Provided passage:
A crystallographic bisphosphonate ligand (BPH-608, PDB ID: 2E99) (33) and sulfate ion (PDB ID: 1F75) (2) are also shown in Figure 4B to provide further insight into the predicted binding mode of compound 5. We note that one of the negatively charged sulfonate groups of compound 5 is near the location where the phosphate groups of known bisphosphonate inhibitors are positioned. Additionally, one of the naphthalene moieties of compound 5 extends in the same direction as the hydrophobic, aromatic rings characteristic of recently identified bisphosphonate inhibitors (33). A crystallographic sulfate ion is positioned near the predicted location of the diazene oxide moiety of compound 5. Both have electronegative oxygen atoms at the same location, suggesting that this region of the UPPS active site may be well suited to this atom type.

Conclusions and Future Directions

Compounds 5 through 8 represent interesting leads; all have between 20 and 70 atoms (55) and possess no chiral centers, and all but compound 8 satisfy Lipinski’s rule of five (56). The polar/charged moieties so common in these compounds, thought to be critical for metal binding, may appear at first glance to be uncharacteristic of actual drugs, but the predicted LogP values suggest that only compound 8 has a partition coefficient that is atypical of drug-like molecules (55). The hydrophobic aromatic rings of these compounds may counterbalance any hydrophilic effect, permitting cell membrane permeation. Additionally, there is some precedence for doubly charged inhibitors with intracellular targets; for example, methotrexate, a common cancer drug, contains two carboxylate groups, and a recently discovered trypanocidal compound is doubly sulfonated (57). The chief class of known FPPS inhibitors, bisphosphonates, are also doubly charged.

Compound 5, active against both FPPS and UPPS, is particularly interesting. It is remarkable that one compound could inhibit two proteins in the same pathway, especially given that FPPS and UPPS share little sequence or structural homology. These two proteins have only 5% sequence similarity according to ClustalW (58) and are not structurally similar according to the FATCAT algorithm (p = 0.0620) (59). The CATH classification (60) of UPPS and FPPS likewise suggests that they are not closely related; UPPS belongs to the ‘alpha beta’ class and has a 3-layer(aba) sandwich architecture, while FPPS belongs to the ‘mainly alpha’ class and has an orthogonal bundle architecture.

Exercise instructions:
Reproduce the stretch of the enzyme inhibitor passage from "A crystallographic bisphosphonate" through "this atom type.", word for word.

Dataset excerpts:
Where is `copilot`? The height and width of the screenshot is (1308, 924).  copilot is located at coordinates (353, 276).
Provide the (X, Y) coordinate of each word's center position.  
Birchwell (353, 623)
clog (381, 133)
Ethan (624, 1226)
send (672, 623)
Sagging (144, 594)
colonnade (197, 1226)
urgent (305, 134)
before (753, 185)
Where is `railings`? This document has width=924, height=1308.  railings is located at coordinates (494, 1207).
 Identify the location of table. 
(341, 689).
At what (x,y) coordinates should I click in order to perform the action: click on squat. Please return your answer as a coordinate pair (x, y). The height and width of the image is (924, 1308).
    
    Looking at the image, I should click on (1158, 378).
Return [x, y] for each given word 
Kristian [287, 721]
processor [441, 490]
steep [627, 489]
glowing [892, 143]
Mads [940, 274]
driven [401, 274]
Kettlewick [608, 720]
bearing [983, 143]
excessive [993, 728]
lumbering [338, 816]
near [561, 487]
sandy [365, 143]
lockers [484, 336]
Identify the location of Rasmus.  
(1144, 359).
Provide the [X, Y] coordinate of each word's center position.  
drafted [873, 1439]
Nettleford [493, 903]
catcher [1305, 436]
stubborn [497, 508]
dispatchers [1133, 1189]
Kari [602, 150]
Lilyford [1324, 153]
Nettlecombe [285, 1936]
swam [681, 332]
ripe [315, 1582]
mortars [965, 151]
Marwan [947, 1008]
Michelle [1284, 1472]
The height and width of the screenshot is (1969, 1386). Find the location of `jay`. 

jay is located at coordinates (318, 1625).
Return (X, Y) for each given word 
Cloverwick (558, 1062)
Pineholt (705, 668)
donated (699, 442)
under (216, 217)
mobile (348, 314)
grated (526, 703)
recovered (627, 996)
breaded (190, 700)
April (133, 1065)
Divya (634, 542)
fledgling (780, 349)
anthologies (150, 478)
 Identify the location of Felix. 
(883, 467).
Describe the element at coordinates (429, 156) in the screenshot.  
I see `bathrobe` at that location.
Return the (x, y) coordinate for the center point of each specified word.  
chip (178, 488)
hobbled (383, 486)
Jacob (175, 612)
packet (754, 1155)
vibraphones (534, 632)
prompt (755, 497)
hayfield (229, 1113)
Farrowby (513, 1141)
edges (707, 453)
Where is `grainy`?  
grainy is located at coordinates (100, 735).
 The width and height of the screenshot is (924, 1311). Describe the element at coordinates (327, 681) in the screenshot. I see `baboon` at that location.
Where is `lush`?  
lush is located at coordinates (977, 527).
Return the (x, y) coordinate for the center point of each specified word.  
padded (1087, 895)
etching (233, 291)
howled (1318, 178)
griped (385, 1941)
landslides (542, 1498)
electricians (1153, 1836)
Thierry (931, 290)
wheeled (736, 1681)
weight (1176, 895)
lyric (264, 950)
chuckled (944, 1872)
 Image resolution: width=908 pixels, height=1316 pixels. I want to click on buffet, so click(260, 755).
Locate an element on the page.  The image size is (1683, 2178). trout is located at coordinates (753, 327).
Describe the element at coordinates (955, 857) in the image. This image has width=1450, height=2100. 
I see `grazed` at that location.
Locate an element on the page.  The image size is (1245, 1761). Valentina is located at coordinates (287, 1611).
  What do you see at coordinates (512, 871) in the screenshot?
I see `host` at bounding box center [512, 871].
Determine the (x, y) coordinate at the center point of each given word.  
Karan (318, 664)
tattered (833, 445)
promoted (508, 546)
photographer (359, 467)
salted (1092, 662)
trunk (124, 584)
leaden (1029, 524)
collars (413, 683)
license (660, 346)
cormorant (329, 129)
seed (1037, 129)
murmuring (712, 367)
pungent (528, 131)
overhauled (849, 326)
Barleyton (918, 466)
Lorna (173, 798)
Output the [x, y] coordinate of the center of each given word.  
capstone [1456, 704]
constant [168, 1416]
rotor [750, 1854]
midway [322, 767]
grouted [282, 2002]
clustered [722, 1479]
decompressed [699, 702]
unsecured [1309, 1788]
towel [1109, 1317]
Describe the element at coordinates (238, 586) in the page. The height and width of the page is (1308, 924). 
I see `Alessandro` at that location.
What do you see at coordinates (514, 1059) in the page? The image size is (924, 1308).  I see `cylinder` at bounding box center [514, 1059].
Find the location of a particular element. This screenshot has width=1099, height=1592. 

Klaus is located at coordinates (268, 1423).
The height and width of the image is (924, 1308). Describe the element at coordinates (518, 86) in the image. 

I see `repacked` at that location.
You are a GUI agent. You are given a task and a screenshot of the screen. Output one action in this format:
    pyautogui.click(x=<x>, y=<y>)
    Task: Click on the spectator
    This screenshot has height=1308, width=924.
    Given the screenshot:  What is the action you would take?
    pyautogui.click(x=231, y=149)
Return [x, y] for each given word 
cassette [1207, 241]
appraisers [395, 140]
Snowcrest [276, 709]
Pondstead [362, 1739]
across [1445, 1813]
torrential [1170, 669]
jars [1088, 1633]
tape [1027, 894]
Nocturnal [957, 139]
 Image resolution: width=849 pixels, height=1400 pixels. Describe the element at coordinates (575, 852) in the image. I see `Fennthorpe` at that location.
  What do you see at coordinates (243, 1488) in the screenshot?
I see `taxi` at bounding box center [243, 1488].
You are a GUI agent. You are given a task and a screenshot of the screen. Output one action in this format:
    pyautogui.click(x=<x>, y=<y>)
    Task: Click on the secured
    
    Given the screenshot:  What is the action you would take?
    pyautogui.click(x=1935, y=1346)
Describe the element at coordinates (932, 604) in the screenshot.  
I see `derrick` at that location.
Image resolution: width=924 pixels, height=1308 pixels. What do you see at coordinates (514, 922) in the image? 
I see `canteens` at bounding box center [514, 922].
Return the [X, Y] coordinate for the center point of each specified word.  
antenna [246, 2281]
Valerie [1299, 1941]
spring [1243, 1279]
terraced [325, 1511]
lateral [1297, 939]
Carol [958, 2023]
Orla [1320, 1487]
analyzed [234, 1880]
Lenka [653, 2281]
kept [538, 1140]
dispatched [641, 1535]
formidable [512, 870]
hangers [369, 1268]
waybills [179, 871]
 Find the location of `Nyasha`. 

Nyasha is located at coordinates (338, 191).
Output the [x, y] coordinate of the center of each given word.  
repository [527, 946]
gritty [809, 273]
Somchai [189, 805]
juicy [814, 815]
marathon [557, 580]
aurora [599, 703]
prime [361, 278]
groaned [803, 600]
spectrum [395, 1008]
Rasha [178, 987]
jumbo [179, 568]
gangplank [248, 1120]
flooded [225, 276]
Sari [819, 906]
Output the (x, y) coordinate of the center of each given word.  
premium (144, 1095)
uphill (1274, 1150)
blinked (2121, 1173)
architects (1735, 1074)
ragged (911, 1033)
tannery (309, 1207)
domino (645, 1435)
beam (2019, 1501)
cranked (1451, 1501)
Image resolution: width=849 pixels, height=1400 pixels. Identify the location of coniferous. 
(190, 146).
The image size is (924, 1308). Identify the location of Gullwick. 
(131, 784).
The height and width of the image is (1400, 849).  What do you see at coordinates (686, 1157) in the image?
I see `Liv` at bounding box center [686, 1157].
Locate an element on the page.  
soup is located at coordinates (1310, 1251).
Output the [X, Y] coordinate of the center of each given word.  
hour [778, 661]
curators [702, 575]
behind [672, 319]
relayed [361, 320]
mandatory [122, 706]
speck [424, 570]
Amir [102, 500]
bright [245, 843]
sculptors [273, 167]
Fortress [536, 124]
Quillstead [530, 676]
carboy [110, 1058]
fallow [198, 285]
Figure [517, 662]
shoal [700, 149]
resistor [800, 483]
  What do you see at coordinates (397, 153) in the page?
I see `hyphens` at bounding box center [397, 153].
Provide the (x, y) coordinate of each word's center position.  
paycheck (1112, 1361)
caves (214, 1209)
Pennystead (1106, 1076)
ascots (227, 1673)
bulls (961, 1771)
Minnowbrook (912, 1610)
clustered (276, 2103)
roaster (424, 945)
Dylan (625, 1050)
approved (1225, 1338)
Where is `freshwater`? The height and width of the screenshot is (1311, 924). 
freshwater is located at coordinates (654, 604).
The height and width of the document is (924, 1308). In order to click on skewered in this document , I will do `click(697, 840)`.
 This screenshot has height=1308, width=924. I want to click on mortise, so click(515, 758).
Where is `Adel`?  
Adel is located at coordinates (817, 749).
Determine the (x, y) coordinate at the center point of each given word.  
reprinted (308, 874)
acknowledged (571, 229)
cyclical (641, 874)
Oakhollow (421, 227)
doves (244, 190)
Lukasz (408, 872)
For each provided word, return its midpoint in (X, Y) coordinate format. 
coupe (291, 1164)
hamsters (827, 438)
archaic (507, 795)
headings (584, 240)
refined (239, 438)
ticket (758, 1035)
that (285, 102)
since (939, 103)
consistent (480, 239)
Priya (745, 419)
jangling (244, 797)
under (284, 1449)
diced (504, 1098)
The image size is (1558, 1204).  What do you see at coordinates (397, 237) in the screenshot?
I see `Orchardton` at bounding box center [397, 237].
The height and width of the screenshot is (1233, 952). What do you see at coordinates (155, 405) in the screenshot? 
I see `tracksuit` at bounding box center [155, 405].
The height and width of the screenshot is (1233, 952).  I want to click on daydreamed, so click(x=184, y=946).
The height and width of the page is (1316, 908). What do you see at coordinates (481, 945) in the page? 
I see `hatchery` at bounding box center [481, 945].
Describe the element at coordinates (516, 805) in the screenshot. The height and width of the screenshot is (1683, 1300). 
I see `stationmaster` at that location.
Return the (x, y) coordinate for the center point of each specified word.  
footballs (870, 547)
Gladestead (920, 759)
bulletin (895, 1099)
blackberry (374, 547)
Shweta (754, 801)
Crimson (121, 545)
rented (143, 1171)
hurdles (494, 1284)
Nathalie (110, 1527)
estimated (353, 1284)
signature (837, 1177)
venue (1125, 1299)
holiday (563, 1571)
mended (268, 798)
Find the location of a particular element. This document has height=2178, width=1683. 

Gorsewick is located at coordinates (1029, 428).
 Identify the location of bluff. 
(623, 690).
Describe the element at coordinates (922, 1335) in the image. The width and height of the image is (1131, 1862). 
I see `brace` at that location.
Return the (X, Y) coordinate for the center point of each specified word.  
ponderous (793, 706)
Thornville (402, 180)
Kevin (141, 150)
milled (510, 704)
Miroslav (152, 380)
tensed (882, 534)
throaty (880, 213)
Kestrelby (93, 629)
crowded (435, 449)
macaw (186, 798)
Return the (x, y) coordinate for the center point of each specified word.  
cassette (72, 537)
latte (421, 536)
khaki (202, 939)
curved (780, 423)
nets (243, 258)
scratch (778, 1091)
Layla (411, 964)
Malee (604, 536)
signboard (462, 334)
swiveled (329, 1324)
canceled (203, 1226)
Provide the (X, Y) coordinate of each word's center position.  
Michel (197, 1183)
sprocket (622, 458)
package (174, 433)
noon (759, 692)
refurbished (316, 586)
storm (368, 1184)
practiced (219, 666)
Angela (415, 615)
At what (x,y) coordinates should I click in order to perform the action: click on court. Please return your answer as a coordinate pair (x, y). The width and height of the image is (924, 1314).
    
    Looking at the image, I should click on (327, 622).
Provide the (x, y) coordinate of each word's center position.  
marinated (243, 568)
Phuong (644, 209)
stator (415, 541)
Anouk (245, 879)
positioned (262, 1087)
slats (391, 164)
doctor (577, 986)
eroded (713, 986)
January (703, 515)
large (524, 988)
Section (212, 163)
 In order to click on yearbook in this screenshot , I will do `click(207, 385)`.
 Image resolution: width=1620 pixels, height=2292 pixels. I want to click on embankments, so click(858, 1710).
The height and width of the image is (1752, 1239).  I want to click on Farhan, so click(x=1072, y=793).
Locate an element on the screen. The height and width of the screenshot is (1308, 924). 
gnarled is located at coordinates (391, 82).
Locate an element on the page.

Result of this exercise:
A crystallographic bisphosphonate ligand (BPH-608, PDB ID: 2E99) (33) and sulfate ion (PDB ID: 1F75) (2) are also shown in Figure 4B to provide further insight into the predicted binding mode of compound 5. We note that one of the negatively charged sulfonate groups of compound 5 is near the location where the phosphate groups of known bisphosphonate inhibitors are positioned. Additionally, one of the naphthalene moieties of compound 5 extends in the same direction as the hydrophobic, aromatic rings characteristic of recently identified bisphosphonate inhibitors (33). A crystallographic sulfate ion is positioned near the predicted location of the diazene oxide moiety of compound 5. Both have electronegative oxygen atoms at the same location, suggesting that this region of the UPPS active site may be well suited to this atom type.